When Colin visited, he said she’d knitted a cardigan for him and she seemed quite calm, but Murphy remembered it as being ‘grim’. Was she longing for their visits? Murphy clearly longed for mine when he was in a nursing home. The regime in Red Oaks however, was more person focused and there were no suicides. I was concerned that Murph could die of boredom. He couldn’t read, listen to audiobooks or make new friends (even if he wanted to) as HD had robbed him of the power of speech. The other residents, many of whom had dementia, would wander into his room. When we visited, he was always watching BBC rolling news with the sound turned up.
Moorhaven has now been turned into a quirky, upscale housing development called Moorhaven Village. I visited it to see whether Ida’s ghost was stalking the remodeled bedrooms. It was pouring with rain and the kids were moaning, as we were en route to a festival.

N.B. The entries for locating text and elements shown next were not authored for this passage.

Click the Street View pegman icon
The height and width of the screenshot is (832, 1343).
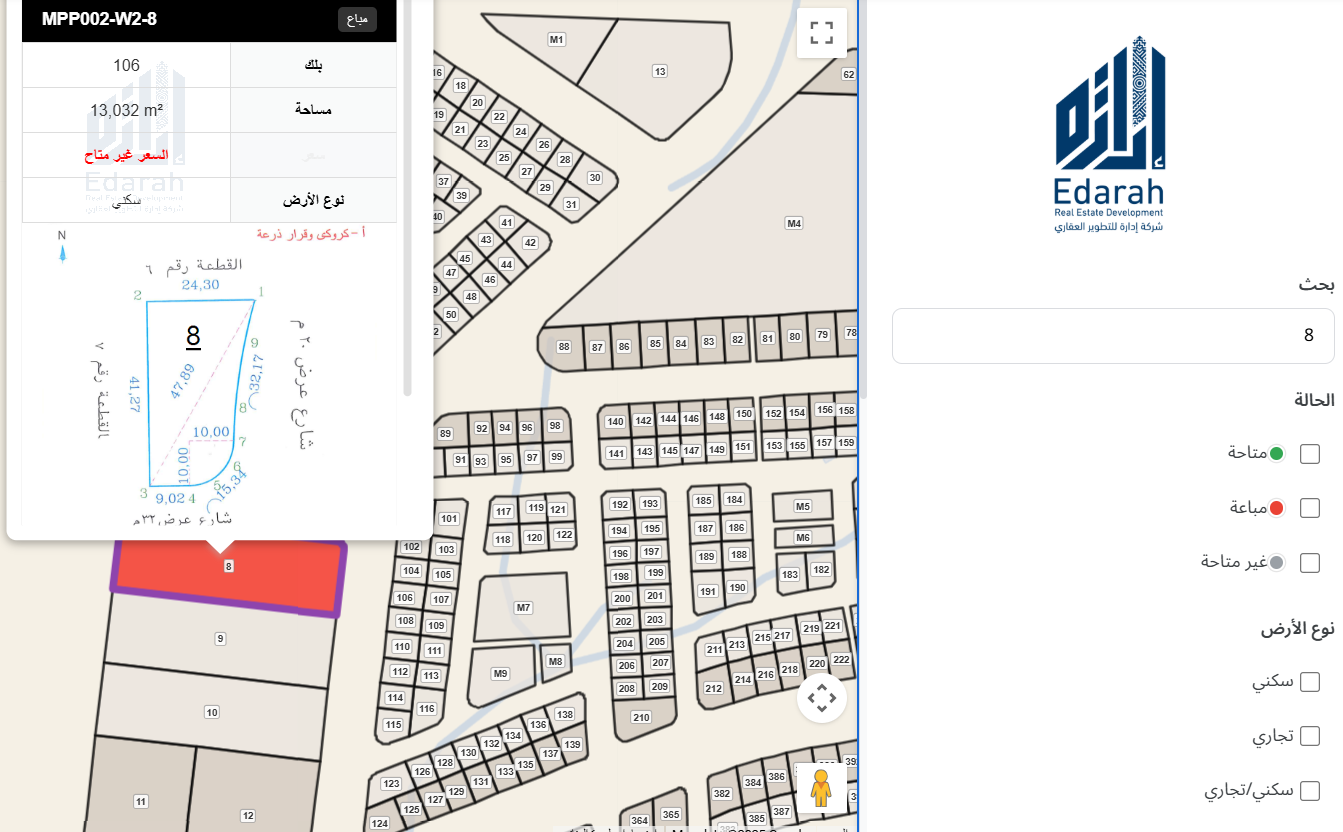[821, 787]
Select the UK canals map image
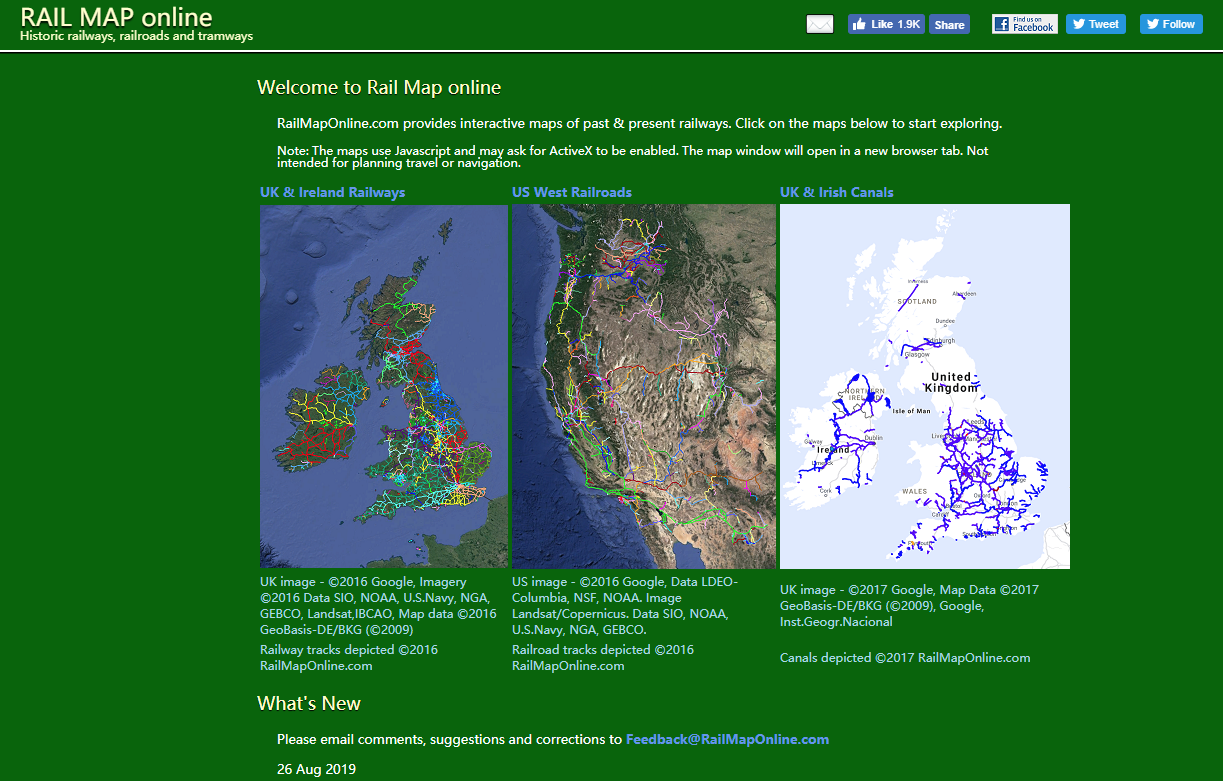 pos(924,386)
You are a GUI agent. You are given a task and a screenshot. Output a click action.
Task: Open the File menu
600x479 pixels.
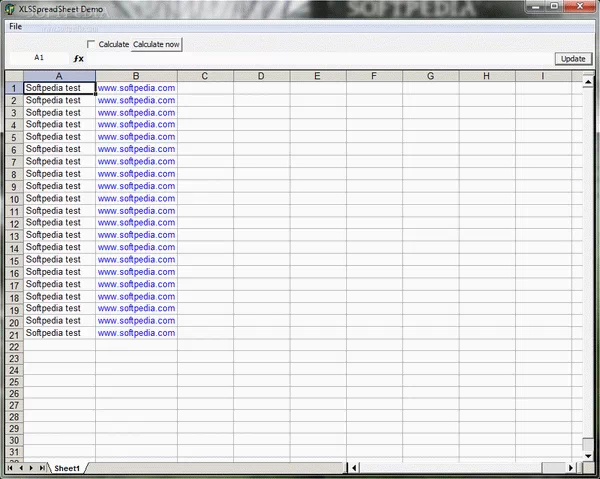15,26
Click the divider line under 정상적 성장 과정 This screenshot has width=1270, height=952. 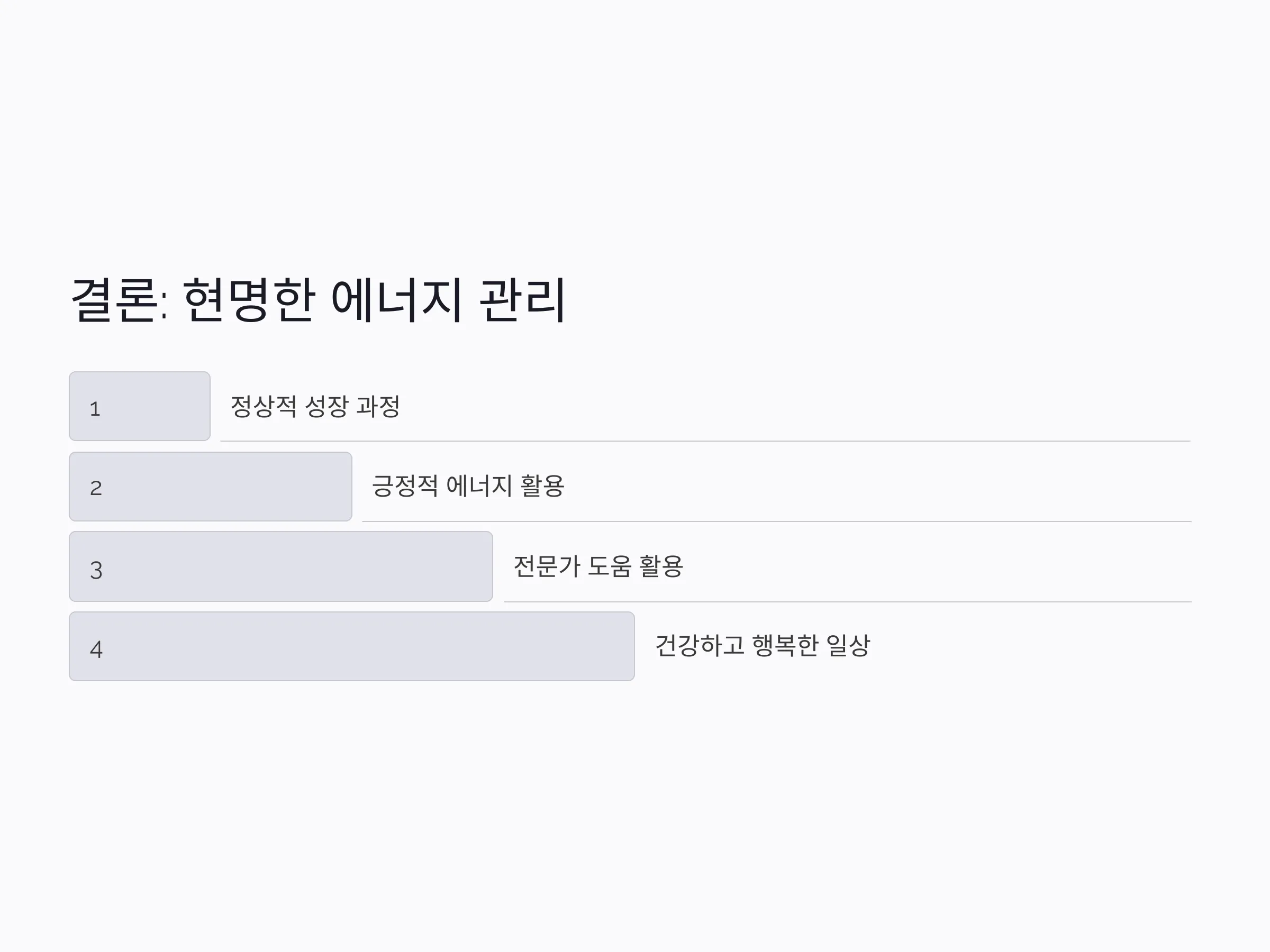point(705,441)
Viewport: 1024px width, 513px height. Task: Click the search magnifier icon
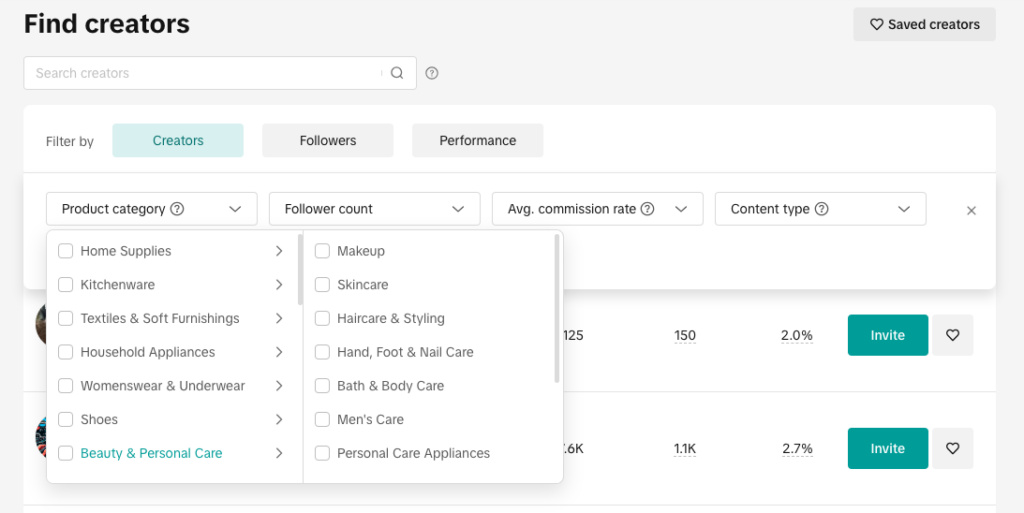pos(397,73)
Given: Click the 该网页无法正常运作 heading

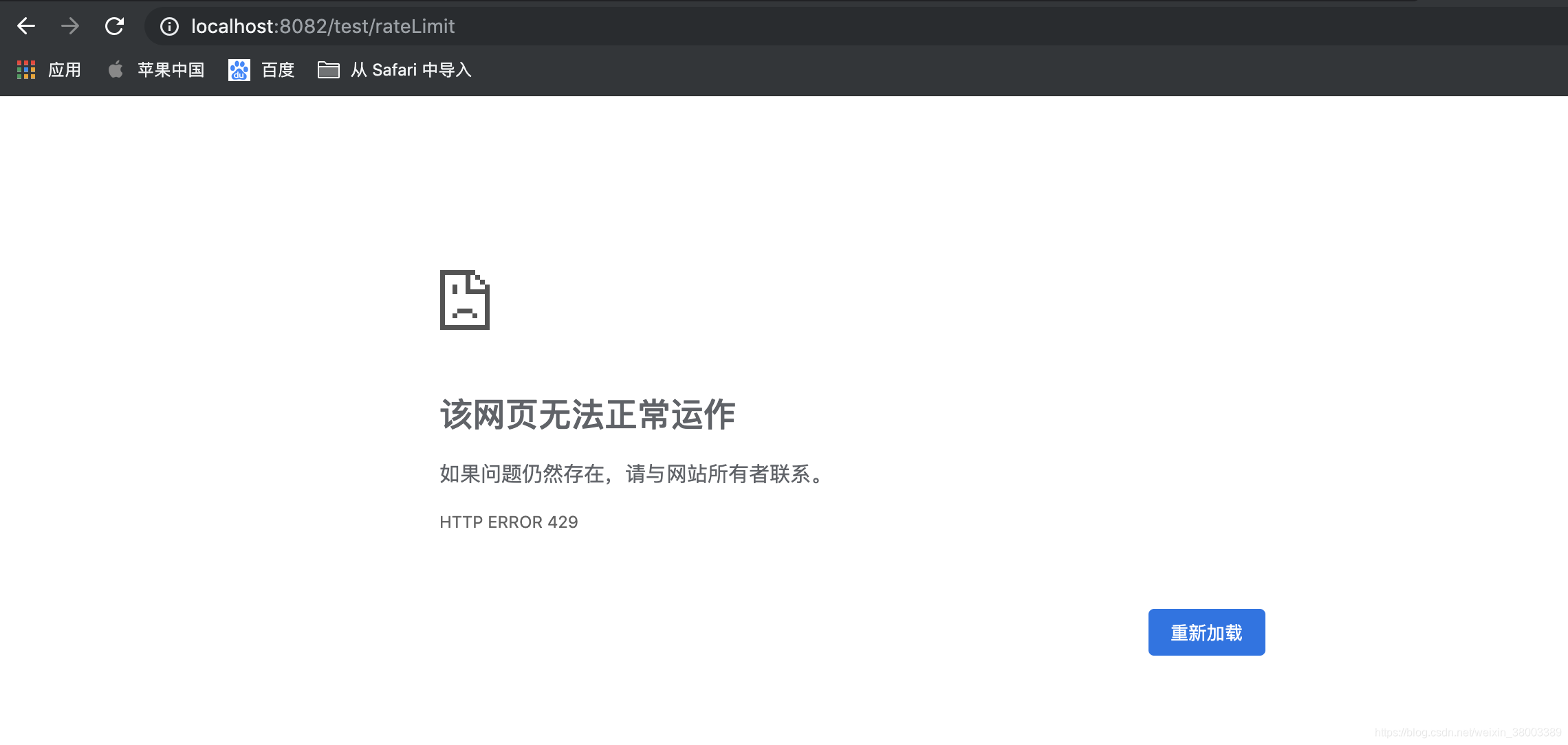Looking at the screenshot, I should click(x=587, y=414).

They stayed in the car and I walked around trying to picture Ida doing exercises on the lawn like they were in some of the pictures I have found. The old hospital morgue has been renamed ‘Dunlivin’. Is this in poor taste? My brother Daniel thinks so. Would I have wanted to live there?
A few months ago, Colin called with some good news. He had unearthed a picture of his mother! Ida is wearing a nurse’s uniform and the picture was taken before she became symptomatic. It is here on my desk as I write. Colin says he took the picture of Ida onto the beach near where he lives in Sydney and said goodbye to her.
I just wish Ida had been part of my children’s lives, like my husband’s mother, not a low res ghost in a silver frame.